Tag Archives: J .J. Abrams

Illegals, Part 3

PART ONE IS HERE.

PART TWO IS HERE.

ALLEGORICAL COMPLEXITY #1 (CONTINUED)

So… How is the alien most like a Jew? Or rather, what is it that allows you to identify the alien as a disguised Jew in the first place? But then how, equally, is the alien least like a Jew? And what kind of unlicensed fantasy (about Jews) does that discrepancy announce? We can now ask those questions about Super 8. But before we do so, we’ll want to work out the character of its debt to Steven Spielberg. Everybody said the movie owed a lot Spielberg, and they were right, though maybe not as right as they thought. Super 8 does indeed commandeer the stunted bike from ET and the boy-adventurers from The Goonies. The actor in the lead role does look an awful lot like Henry Thomas. There’s a hefty kid. It’s not just Spielberg, though. Super 8 owes money all over town—owes something to Romero and the ‘70s-era zombie film; owes something else again to the sci-fi monster movies of the ’50s and ‘60s. We can think of the movie as counting off the decades or as constructing its own cinematic timeline, and this in turn points to a small struggle internal to the ongoing history of retro culture. The Spielberg (and Lucas) movies of the late ‘70s and early ‘80s elected as their own precursors and retro-models the adventure films of the ‘30s and ‘40s: old Westerns, serials, swashbucklers, Buck Rogers, movies with dirigibles. But JJ Abrams is trying to wrench Spielberg’s corpus from its own chosen roots in order to then insert it into the different, more recent history of the movies that he prefers. The year 1980 is no longer, in the first instance, locked into a historical constellation with World War II, as it was with ET; our own 2011, rather, is locked into a constellation with 1980, which—‘50s, ‘60s, ‘70s—is now just another year in the post-war.

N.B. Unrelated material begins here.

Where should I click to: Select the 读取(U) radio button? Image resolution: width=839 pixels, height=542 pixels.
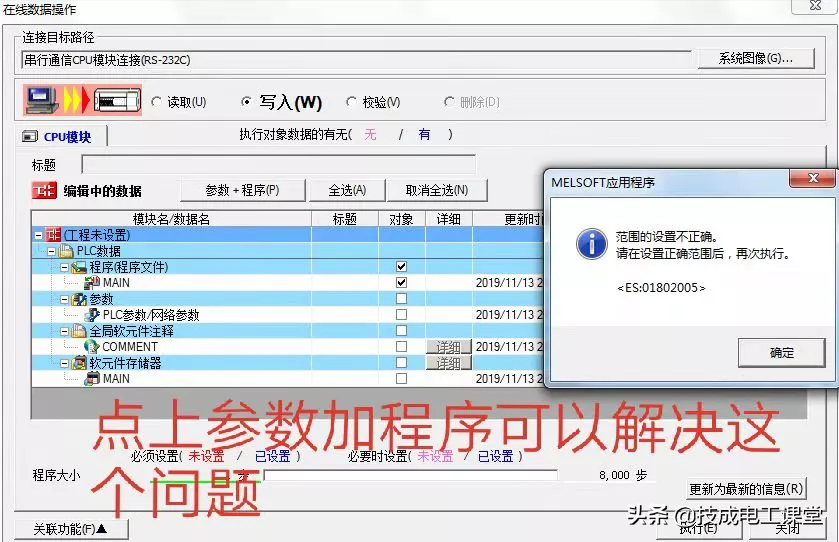coord(156,102)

And yet Abrams’s politics are in some fairly precise way still Spielberg’s own: different historical coordinates, same ideological program. The movie puts on display the doctrine of heroic liberalism, in which the boy-sentimentalist emerges as the better man—not just morally superior, but more efficacious, succeeding precisely where the bullies and badasses fail. This much becomes clear even in a plot summary: The Air Force has had a large alien creature in its custody for more than twenty years (in order to study it and because the government wants the alien’s technology). One discharged military scientist, however, wants to set the alien free because he knows it is not the enemy—all it wants is to leave the planet. The movie is thus at once Godzilla and Spielberg’s goose-necked cuddly toy, which is to say that Super 8’s monster plays like a cornered, riled, amok-running ET: Mothra phone home…. The creature rampages around rustbelt Ohio, swatting down the people who want to capture or attack it, and yet—and here’s the key—it does not kill indiscriminately. The creature stops itself from mauling the town’s children when it comes face to face with them, and not just because they are children, but rather because it is psychic, an empath, and it recognizes that the main character—the 12- or 13-year old kid—is compassionate. It doesn’t flatten the boy because it recognizes that he is not an aggressor. We’ll want to note, too, that the movie has given our hero an extensive backstory to explain how he attained the sympathetic wisdom that rescues him: His mother, working in a steel mill, was crushed in a factory accident. That experience has made him quick to spot the sorrow of others. And from out of the reserves of his grief, he says something like: “I know bad things happen. You can still live.”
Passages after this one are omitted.